Tais pessoas são capazes de espalhar as piores calúnias a nosso respeito, só porque guardamos a castidade perfeita. A compostura, a nobreza, a distinção de trato, mesmo daqueles que são de uma condição mais modesta, chama a atenção de todos e atrai a simpatia dos bons, mas causa verdadeiro ódio nos maus.

Quem gosta da vulgaridade nos detesta porque procuramos orientar os espíritos para o alto. Tentamos comunicar às nossas pessoas a atitude e dignidade de filhos de Deus e de Nossa Senhora, refletindo assim algo da realeza da própria Santíssima Virgem.

Isso os indigna, e sua cólera constitui para nós razão de alegria. Nosso Senhor chamou de bem-aventurados aqueles que são perseguidos por amor à justiça, mas dentro dessa bem-aventurança há como que um requinte: o fato de ser rejeitado em virtude das mesmíssimas razões pelas quais Ela é odiada.

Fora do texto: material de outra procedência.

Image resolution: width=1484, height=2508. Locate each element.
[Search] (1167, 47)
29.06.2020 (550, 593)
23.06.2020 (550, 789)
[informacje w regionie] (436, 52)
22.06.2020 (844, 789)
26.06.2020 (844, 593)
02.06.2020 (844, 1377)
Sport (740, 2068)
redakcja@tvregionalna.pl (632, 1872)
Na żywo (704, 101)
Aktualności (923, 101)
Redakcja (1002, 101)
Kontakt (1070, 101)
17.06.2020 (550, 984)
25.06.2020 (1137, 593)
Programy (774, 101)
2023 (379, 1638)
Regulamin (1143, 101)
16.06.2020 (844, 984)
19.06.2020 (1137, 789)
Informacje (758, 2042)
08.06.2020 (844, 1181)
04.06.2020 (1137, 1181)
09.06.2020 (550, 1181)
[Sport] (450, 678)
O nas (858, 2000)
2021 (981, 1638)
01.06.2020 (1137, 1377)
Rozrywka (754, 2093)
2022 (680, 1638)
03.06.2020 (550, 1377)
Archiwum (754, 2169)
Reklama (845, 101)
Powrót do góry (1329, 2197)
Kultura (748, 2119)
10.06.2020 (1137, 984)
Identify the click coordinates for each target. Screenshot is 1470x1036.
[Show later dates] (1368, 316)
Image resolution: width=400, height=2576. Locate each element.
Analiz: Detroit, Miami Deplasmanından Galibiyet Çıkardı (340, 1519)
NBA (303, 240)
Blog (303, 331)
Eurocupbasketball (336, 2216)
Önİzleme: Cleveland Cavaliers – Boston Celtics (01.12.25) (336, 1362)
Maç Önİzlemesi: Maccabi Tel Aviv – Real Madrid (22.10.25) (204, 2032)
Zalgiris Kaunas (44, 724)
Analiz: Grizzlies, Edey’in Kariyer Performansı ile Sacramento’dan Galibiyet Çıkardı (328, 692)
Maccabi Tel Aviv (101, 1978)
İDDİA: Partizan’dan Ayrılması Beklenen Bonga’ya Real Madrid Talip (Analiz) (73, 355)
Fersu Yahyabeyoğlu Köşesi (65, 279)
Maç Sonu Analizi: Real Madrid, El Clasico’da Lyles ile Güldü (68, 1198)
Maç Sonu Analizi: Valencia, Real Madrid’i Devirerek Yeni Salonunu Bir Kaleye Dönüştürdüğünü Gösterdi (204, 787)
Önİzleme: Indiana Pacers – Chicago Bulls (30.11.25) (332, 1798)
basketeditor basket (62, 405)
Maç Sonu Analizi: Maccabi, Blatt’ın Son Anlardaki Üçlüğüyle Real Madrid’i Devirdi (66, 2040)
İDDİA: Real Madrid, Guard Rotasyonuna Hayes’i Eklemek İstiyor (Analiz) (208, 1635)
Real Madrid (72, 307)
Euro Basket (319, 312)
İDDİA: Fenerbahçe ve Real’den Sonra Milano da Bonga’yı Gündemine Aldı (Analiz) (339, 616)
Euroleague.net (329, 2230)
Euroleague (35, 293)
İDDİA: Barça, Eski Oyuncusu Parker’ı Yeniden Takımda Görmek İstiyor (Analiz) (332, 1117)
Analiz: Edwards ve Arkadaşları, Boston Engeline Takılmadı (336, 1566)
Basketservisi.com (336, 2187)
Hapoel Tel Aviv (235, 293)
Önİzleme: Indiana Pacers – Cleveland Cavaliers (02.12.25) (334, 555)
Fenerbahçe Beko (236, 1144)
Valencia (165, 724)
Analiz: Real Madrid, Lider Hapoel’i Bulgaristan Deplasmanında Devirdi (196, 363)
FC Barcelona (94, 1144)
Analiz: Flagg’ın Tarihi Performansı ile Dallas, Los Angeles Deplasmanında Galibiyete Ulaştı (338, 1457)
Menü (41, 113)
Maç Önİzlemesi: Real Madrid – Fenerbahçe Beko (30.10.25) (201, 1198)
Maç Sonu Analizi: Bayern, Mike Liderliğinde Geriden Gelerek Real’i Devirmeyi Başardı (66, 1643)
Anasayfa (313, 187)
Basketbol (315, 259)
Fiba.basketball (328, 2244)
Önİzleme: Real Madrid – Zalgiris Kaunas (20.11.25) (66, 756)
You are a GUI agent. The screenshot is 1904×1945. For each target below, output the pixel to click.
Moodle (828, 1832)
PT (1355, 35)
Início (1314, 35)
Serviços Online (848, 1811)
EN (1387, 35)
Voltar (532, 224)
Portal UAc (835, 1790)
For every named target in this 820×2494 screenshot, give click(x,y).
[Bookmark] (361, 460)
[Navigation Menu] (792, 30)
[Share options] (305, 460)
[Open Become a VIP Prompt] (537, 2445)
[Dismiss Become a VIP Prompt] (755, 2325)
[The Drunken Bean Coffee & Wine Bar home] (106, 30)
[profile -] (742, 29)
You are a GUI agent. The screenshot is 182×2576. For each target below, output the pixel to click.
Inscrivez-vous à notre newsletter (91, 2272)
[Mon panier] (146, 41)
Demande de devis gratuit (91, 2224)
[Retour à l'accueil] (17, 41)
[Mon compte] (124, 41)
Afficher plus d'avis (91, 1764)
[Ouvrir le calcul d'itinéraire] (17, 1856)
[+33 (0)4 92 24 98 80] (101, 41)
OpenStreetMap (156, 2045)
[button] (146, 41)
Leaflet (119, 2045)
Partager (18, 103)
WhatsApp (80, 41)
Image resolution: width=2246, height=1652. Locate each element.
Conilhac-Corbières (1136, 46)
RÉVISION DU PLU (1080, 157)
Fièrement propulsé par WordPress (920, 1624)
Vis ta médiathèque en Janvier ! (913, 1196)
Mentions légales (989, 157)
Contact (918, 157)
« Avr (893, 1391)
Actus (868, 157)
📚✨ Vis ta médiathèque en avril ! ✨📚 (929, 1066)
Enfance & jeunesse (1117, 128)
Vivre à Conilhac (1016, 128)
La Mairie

Aproximando-nos da festa da Imaculada Conceição, peçamos a Maria Santíssima a bem-aventurança de sermos cada vez mais devotos d’Ela, e de tal forma A representarmos, que se possa afirmar ser nossa união com Ela o motivo real pelo qual somos odiados. Extraído, com pequenas adaptações, de: Dr. Plinio. São Paulo. Ano XX. N.237 (dez., 2017); p.10-12. (Revista Arautos do Evangelho, Dezembro/2019, n. 216, p. 24 a 26).

1 SÃO PIO X. Ad diem illum lætissimum.
2 Cf. CORRÊA DE OLIVEIRA, Plinio. Revolução e Contra-Revolução. 5.ed. São Paulo: Retornarei, 2002.
3 Do latim: “Alegra-Te, ó Virgem Maria, que sozinha vencestes todas as heresias”. Início da antífona Gaude Maria Virgo.